Hopper outdraws Picasso in his own hometown, people standing in line in the rain in front of the Grand Palais in the middle of the night, and big crowds too all around Europe. Now isn’t that strange? Hopper isn’t new. Before Warhol there was Hopper, but he was regarded as retrograde and obsolete by modern abstractionists, the conceptualists, all those who think of novelty as the highest achievement in visual art and its ultimate goal. Hopper’s art hasn’t changed -- what has?
The mentality of an age can be discussed and written about endlessly but it’s quite visible for all to see in the art. The personality-cult commercialism of Warhol stands as emblematic of the greed and derision of personal integrity which collapsed the world’s financial markets, and maybe one didn’t cause the other but they reflect the same values. In fact we’ve fought through thickets of theory, splashes and stripes and deconstructions, all looking for something, what, ourselves? It takes so much faith, and energy, to find significance and meaning in the accidental, in the sneering offhand gesture, in the fat ginned-up resume.

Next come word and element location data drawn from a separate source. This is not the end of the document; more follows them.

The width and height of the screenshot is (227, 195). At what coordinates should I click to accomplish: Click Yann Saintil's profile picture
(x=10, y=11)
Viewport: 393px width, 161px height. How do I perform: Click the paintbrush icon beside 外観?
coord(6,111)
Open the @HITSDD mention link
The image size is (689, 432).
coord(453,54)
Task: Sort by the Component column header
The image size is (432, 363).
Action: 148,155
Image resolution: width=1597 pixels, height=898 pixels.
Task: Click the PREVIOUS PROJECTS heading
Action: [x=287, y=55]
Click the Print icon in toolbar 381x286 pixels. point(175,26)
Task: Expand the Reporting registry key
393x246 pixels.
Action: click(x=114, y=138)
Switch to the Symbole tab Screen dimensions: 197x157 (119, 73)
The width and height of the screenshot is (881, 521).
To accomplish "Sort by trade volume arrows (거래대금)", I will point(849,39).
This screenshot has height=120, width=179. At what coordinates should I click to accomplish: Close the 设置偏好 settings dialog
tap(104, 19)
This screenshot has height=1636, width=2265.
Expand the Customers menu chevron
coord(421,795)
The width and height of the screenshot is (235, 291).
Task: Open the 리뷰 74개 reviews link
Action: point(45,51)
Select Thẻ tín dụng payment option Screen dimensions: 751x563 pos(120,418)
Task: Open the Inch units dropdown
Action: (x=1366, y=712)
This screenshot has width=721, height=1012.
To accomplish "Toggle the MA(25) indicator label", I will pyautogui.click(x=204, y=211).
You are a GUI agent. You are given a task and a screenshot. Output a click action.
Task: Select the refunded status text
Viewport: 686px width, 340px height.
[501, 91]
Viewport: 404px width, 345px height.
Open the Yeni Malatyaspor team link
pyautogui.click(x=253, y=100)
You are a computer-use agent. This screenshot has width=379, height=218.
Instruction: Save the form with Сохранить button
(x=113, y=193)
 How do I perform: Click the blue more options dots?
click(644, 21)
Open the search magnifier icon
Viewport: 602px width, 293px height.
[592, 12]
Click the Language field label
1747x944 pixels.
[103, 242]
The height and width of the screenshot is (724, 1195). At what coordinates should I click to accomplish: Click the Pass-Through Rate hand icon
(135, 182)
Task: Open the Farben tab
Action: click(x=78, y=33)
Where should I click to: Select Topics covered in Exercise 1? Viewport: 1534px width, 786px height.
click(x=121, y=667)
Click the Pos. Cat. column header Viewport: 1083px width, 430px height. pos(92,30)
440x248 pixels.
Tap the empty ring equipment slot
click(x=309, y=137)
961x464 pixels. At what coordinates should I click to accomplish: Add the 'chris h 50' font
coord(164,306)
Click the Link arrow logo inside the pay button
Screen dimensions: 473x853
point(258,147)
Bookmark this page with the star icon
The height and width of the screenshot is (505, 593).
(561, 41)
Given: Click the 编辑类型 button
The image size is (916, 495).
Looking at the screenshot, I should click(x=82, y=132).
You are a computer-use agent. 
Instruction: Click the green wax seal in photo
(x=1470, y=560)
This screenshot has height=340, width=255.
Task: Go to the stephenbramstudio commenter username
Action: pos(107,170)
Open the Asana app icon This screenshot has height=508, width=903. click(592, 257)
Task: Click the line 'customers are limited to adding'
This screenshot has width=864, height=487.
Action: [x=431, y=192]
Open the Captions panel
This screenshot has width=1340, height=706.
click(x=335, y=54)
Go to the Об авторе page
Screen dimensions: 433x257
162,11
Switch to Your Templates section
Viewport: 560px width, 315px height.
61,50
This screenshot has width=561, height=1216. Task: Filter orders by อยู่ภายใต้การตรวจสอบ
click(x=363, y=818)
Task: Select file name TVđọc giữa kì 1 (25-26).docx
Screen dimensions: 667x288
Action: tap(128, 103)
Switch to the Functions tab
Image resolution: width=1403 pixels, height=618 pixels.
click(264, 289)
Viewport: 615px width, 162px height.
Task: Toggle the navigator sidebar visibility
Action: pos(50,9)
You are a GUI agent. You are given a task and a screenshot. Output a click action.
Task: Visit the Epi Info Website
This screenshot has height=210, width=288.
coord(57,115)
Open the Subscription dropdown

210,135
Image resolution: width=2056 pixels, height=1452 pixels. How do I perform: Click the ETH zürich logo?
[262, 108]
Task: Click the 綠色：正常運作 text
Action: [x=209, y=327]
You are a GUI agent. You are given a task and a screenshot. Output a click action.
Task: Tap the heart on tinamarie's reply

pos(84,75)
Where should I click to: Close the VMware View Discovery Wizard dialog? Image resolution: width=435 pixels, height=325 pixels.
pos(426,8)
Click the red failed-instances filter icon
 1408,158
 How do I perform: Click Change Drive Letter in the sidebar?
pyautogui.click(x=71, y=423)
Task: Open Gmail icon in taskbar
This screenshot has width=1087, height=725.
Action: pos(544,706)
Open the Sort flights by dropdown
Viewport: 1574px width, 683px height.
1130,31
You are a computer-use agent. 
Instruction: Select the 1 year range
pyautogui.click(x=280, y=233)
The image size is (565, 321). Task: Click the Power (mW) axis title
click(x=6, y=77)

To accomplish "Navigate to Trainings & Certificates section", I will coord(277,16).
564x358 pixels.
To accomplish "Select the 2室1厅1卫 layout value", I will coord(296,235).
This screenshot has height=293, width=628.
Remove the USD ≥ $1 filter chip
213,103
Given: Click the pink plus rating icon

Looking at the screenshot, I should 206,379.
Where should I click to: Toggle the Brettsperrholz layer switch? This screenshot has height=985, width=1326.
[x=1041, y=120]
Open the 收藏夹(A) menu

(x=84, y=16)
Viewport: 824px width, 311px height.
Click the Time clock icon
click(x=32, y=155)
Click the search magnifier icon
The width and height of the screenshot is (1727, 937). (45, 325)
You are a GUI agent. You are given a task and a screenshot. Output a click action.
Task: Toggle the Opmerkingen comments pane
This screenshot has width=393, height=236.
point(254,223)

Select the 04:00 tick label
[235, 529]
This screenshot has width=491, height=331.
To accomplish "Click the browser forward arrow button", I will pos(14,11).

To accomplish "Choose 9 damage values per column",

No need to work that hard in front of a Hopper -- he takes you there. Blowing curtains evoke a rush of warm air on a summer evening before air conditioning, last light, damp smells and faint echoes, all sorts of things that don’t come through with a photograph, that thinnest slice of reality. People find themselves and their own experience verified in Hopper, and he pulls at them to stretch as well, to see more, to feel more, the reason people love art. Suddenly there’s many more who like Hopper. These people seek something more substantial than fashion, something more enduring and thoughtful than soup cans. Art is going to change.